The country’s roughly 650 manufacturers serve 250 million people in a $3.2 billion market. It has one of the lowest per capita drug spending in the region, according to Mohammad.
Currency devaluations in recent years, as well as government drug price caps, have dampened profitability, putting some companies at financial risk. While some price ceilings have been lifted, the country’s leading pharmaceutical companies are looking abroad, he said.
Martin Dow, one of Pakistan’s largest pharmaceutical manufacturers, has seen annual sales growth of 20% for five years and acquired the rights to make Roche Holding AG products, slicing its import costs by 50%, he said.
It is investing as much as $30 million to modernise its factories to garner a Good Manufacturing Practice certification and other regulatory approvals.
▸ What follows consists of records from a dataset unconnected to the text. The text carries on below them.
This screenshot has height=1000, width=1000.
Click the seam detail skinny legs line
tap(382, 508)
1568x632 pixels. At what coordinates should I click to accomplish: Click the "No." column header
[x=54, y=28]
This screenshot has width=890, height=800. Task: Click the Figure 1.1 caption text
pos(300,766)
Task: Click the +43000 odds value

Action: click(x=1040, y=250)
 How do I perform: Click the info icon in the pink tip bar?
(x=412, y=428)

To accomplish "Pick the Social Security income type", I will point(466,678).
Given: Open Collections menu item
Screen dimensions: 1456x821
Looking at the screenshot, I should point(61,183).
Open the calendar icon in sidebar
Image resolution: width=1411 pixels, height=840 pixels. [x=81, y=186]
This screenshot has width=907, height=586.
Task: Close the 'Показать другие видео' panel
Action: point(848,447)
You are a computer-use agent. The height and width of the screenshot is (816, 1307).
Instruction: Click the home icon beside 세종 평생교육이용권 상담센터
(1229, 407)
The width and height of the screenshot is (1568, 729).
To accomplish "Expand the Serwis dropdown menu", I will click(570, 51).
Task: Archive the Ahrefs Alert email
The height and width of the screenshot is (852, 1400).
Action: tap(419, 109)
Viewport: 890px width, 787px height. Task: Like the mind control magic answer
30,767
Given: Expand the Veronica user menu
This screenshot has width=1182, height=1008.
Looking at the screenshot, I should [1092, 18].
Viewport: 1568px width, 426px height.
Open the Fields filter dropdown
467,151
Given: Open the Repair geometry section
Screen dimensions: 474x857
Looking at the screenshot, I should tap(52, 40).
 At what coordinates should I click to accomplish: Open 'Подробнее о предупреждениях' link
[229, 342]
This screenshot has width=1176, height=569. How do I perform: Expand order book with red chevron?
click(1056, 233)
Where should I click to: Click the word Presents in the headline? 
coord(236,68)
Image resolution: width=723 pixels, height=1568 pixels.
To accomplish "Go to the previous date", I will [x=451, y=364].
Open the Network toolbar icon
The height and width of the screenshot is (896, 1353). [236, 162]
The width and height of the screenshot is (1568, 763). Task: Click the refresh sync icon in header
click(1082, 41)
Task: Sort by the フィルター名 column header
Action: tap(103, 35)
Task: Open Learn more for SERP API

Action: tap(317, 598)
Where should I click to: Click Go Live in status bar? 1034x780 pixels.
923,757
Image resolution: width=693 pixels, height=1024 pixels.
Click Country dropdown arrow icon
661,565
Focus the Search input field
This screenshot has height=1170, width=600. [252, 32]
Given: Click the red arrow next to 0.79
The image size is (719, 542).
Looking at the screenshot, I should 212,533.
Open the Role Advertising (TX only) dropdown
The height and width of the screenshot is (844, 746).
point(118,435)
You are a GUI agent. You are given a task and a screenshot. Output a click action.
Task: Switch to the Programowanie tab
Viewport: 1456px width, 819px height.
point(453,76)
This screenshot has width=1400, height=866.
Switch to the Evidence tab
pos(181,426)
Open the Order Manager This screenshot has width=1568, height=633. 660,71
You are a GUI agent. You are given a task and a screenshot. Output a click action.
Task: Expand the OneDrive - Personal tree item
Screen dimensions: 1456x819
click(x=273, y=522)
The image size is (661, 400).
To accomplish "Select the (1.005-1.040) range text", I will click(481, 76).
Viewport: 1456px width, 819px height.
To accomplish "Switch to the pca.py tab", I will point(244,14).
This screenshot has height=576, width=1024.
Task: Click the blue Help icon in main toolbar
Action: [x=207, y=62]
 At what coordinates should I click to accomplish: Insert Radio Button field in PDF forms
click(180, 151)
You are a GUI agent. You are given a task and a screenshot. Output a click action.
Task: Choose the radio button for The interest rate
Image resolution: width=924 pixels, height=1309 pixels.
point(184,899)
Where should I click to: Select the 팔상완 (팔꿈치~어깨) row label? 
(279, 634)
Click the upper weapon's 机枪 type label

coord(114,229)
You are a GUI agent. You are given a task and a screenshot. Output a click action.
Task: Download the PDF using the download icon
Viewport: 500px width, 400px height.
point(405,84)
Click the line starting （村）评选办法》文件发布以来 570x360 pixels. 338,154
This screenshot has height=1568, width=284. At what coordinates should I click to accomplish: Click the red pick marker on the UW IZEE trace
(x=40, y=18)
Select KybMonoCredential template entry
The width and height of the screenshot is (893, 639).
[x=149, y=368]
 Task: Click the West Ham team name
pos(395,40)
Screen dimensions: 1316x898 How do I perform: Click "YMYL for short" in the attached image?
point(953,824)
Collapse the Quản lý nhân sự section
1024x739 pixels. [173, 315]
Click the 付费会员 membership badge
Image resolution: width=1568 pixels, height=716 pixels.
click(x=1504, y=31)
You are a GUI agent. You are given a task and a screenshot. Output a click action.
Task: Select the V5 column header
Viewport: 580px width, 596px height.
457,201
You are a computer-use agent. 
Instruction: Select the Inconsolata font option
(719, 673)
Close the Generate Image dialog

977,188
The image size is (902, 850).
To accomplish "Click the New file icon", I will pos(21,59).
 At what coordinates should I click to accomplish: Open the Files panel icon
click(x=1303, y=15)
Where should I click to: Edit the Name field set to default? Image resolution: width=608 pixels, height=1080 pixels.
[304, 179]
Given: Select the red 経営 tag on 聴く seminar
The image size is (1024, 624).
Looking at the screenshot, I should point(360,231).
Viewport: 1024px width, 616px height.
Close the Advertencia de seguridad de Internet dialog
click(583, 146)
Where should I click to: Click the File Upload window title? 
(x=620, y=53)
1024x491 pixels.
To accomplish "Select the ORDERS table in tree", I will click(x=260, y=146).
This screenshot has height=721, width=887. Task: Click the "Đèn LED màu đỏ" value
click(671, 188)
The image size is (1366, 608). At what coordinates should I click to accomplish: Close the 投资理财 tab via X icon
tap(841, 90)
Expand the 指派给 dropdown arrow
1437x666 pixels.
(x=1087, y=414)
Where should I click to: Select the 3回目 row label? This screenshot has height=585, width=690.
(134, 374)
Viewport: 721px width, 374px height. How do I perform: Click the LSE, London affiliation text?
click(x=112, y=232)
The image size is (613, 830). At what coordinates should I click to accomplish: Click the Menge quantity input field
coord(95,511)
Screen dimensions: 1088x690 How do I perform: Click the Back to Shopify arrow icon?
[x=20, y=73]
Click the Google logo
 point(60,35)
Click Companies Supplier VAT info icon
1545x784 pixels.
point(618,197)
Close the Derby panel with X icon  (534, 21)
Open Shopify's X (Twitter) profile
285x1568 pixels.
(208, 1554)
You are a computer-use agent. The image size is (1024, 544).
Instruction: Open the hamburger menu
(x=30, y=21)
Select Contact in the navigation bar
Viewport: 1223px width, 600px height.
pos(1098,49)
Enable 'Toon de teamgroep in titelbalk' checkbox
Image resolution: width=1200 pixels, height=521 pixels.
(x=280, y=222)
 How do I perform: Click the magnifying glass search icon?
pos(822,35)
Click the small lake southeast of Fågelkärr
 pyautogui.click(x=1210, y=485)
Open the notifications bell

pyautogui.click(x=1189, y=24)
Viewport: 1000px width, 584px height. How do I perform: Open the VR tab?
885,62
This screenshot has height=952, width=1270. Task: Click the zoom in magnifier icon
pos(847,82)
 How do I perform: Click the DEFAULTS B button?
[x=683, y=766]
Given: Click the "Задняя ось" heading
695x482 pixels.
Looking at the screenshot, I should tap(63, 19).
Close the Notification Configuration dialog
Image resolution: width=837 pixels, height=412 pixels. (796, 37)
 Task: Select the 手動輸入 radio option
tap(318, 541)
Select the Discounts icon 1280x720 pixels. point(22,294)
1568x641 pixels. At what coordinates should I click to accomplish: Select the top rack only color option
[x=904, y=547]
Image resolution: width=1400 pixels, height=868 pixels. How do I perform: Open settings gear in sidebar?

The company, with annual sales of more than $200 million, targets exports to account for half its revenue in five to eight years, compared with 5% currently, Mohammad said.
Martin Dow aims to initially enter less regulatory stringent regions, such as Cambodia, Myanmar and East Africa. After its Karachi upgrades are completed in 2027, it will eye more challenging markets, including Europe and the Middle East, he said.